在首次使用该柱之前,进行无蛋白上样的完全空白运行以降低和/或消除任何相关溶液与基质之间的相互作用。在上样之前,使用20mM的乙酸钠(pH 5)平衡该柱至少5倍CV。将该柱用含有MAb I的澄清细胞培养物(用冰醋酸使pH降低至pH 5)上样。当降低细胞培养物的pH时,经常观察到沉淀并且使用离心和深层过滤(使用X0HC实验室级POD)的组合除去沉淀。
在上样之前使用Millipore Express Plus Stericup过滤器单元将上样溶液无菌过滤。使用10min的停留时间以最大化该柱的容量(约每升介质45g MAb I)的努力将经无菌过滤的载样上样到该柱中,同时最小化通过柱的压降。上样之后,用5倍CV的平衡缓冲液冲洗该柱。然后将该柱用20mM乙酸钠、0.1M NaCl pH 5.0缓冲液清洗5倍CV。用改变为20mM乙酸钠、0.25M NaCl(pH 6.0)的步骤将从该柱上的洗脱进行至少5倍CV。将洗出液分级,并且将峰流分集中并在4℃下贮存以供进一步使用。随后用20mM乙酸钠、1M NaCl(pH 6.0)清洗该柱以除去强结合蛋白质,确定其主要是宿主细胞蛋白(HCP)。随后用0.5N NaOH在相当于30分钟停留时间的减慢的流速下将该柱清洗5倍CV。随后用5倍CV的平衡缓冲液清洗该柱并贮存在室温(20-25℃)以供将来使用。
实施例7.通过流通处理亲和俘获的MAb洗出液来评价不同吸附剂
在流通应用中对比活性碳与几种常用于蛋白质纯化的不同商购吸附介质(包括阴离子交换(ChromaSorbTM)、阳离子交换(HiTrap SP FF、HiTrap CM FF)和疏水作用(HiTrapPhenyl FF、HiTrap Butyl FF)化学)的亲和(蛋白A)俘获单克隆抗体洗出液的纯化,以证明活性碳独特的和出乎预料的从蛋白质溶液中除去杂质的效率。
依据实施例5制备部分纯化的MAb I亲和(蛋白A)俘获洗出液。将该MAb I洗出液使用Tris碱(2M)从约pH 5调节到pH 7,并且通过0.22微米Millipore Express PlusStericup过滤器单元过滤。此处的溶液是指MAb I蛋白A洗出液。

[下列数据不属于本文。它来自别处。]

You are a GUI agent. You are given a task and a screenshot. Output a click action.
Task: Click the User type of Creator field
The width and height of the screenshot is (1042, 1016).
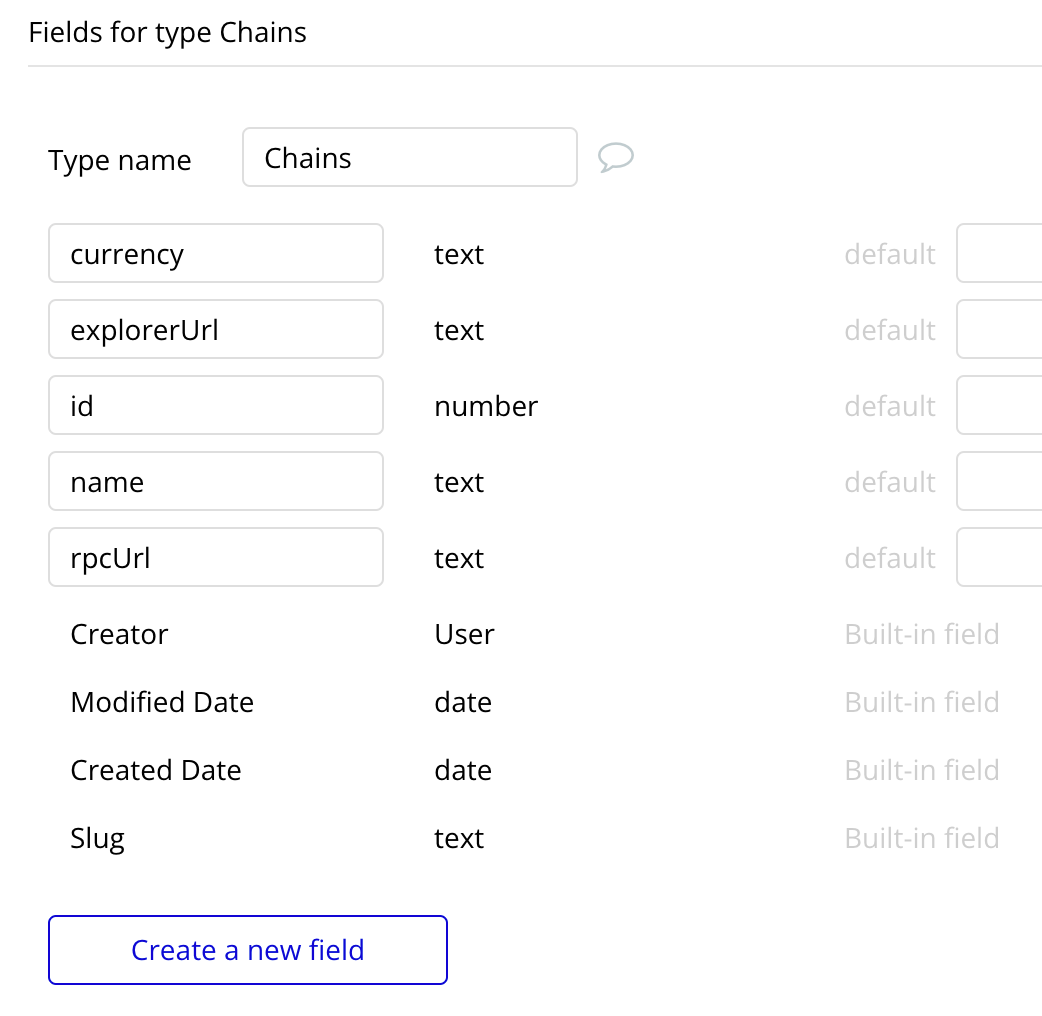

Nuchar HD和HD Nuchar活性碳在在本文中互换使用,并且是指得自MeadWestVacoCorporation,Richmond,VA,USA的粉状活性碳的等级。将玻璃Omnifit色谱柱(10mm直径,100mm长)中装载250mg在水中成浆的HD Nuchar活性碳以得到1mL的填充柱体积。在不同大小的装置中,使用(用得自Millipore Corporation,Billerica,MA,USA的聚烯丙胺修饰的)额定0.65微米的聚乙烯膜制造0.2mL ChromaSorb膜装置。将膜切割成25mm的圆盘;将5个圆盘堆叠并密封入与商购自Millipore Corporation的OptiScale 25一次性囊过滤器(capsule filter)装置相同类型的过模制(overmolded)聚丙烯装置中。该装置包括排气口以避免气塞,并具有有效的3.5cm2过滤面积和0.2mL的容积。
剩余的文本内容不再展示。